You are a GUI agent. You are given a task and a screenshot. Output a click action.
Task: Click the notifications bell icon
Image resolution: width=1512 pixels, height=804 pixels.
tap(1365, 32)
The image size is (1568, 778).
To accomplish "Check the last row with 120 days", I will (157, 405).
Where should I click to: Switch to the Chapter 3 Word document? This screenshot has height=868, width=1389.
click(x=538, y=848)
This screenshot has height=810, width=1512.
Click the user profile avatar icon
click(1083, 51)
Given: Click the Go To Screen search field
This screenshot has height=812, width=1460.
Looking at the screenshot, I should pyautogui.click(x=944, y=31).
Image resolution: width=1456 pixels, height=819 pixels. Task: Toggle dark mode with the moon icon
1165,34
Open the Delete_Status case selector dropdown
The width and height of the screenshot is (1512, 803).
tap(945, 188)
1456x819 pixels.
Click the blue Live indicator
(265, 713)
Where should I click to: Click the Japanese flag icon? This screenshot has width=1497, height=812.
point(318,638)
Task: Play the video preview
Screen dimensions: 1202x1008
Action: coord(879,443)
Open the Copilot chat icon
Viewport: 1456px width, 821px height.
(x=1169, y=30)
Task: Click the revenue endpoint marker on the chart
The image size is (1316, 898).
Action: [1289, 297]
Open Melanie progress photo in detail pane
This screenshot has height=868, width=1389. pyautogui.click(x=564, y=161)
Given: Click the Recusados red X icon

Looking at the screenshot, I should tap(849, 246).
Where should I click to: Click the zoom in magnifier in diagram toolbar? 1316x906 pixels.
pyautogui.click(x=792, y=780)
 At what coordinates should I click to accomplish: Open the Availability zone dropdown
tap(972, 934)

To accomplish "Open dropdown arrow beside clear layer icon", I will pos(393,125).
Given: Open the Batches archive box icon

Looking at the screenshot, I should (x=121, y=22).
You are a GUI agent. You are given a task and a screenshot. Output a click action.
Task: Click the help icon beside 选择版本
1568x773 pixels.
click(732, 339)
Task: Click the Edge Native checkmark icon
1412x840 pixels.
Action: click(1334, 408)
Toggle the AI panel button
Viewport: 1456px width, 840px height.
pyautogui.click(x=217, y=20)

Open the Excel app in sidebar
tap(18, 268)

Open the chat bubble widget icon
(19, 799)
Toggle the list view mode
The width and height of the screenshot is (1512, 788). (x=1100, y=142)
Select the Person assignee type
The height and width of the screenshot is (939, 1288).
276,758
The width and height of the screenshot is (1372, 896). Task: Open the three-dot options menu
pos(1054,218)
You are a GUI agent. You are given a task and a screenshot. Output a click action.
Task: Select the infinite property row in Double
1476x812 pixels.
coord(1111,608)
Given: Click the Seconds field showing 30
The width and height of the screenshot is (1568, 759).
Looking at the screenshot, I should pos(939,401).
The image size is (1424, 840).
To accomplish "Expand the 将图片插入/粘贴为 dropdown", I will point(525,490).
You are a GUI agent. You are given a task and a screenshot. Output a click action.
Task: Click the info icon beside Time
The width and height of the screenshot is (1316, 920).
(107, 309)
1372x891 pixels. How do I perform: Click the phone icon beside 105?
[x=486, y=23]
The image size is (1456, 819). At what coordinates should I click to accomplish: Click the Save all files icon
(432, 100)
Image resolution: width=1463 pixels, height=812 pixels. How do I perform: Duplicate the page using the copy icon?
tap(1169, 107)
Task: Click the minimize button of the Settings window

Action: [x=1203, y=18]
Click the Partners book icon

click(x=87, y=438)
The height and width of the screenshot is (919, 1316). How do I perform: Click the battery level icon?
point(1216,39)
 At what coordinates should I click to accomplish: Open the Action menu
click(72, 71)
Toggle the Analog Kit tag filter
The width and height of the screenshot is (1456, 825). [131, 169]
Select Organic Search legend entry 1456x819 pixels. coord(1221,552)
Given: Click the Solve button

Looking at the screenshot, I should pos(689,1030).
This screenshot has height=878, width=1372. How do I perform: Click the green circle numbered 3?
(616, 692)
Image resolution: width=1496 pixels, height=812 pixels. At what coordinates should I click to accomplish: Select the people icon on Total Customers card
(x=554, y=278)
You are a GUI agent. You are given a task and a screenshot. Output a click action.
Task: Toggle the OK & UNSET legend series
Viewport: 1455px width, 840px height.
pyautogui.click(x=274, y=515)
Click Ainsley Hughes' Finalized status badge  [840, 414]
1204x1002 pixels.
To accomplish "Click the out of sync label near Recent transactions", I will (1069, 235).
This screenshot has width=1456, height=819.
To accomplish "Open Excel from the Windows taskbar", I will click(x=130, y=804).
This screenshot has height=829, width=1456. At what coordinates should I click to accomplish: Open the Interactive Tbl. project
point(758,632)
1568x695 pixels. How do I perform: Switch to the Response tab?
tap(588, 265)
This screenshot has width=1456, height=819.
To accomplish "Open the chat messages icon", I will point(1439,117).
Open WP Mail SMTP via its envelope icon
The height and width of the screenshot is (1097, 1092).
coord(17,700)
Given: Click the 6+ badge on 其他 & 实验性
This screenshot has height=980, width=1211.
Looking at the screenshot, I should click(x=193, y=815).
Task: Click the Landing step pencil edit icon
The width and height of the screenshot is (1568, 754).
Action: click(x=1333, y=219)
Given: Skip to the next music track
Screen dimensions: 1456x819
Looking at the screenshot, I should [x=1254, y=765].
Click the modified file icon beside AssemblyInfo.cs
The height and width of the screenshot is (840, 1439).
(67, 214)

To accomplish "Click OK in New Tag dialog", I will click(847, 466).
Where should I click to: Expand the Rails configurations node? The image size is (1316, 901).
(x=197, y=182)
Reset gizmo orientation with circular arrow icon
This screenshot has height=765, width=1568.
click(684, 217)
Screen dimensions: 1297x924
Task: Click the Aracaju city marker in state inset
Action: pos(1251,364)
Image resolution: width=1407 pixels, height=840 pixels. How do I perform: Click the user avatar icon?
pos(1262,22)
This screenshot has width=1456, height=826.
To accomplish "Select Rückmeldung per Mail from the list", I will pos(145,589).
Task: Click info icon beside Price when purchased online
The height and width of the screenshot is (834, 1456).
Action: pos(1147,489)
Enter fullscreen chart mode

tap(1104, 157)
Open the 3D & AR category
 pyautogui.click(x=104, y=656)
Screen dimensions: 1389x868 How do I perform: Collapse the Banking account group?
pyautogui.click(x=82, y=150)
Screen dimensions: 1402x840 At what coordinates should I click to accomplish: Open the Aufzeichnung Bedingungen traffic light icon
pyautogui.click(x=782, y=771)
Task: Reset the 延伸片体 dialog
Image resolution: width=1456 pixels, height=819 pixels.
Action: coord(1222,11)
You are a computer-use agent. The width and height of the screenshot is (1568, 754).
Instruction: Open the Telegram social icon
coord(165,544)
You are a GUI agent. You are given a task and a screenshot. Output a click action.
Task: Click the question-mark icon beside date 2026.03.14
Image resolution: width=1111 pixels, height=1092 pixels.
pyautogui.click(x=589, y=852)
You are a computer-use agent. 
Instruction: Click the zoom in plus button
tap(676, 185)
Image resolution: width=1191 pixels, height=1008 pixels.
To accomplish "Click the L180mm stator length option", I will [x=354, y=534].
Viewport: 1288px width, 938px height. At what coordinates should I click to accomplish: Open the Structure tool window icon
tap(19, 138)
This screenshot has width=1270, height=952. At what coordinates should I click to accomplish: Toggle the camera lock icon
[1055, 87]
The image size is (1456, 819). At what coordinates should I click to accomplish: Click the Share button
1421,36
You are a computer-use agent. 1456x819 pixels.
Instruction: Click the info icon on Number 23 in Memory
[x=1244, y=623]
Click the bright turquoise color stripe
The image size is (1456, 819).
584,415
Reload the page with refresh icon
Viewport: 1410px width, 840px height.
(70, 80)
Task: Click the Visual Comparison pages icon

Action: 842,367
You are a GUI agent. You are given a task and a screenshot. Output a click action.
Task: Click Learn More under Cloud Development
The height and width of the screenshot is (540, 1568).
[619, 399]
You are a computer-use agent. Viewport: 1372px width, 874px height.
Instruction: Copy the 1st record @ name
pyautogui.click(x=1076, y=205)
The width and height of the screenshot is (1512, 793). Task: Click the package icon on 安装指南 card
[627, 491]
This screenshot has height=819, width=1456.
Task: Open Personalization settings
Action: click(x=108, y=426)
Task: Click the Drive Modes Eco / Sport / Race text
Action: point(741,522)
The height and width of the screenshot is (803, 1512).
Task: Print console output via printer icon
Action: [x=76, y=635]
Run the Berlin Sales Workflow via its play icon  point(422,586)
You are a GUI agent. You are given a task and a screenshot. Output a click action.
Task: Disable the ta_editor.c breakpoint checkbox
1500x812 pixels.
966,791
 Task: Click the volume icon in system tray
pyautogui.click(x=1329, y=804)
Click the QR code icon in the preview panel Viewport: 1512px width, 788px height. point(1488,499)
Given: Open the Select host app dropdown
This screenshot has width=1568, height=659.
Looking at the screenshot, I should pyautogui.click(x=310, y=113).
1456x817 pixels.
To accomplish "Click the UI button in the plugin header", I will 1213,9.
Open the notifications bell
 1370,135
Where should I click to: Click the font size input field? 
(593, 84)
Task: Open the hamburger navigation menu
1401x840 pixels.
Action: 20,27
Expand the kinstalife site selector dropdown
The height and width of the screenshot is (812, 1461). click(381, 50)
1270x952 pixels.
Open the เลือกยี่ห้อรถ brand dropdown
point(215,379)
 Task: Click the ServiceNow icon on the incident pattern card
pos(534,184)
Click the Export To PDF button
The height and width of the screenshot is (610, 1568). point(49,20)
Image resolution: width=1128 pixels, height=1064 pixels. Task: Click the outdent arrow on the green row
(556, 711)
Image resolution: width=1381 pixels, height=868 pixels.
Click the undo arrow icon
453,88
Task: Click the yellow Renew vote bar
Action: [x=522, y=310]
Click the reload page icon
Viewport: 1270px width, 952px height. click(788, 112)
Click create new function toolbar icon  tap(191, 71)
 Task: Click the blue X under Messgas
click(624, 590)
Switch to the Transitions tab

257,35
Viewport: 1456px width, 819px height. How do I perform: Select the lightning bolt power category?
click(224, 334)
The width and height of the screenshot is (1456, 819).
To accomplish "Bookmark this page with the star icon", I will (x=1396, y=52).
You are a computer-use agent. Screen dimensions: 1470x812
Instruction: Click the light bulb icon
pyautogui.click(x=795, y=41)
----
- **TASK TO CARRY OUT**: Could you find every line in the records above that has the string "preview" and copy it?

- **RESULT OF THIS EXERCISE**:
Task: Play the video preview
Click the QR code icon in the preview panel Viewport: 1512px width, 788px height. point(1488,499)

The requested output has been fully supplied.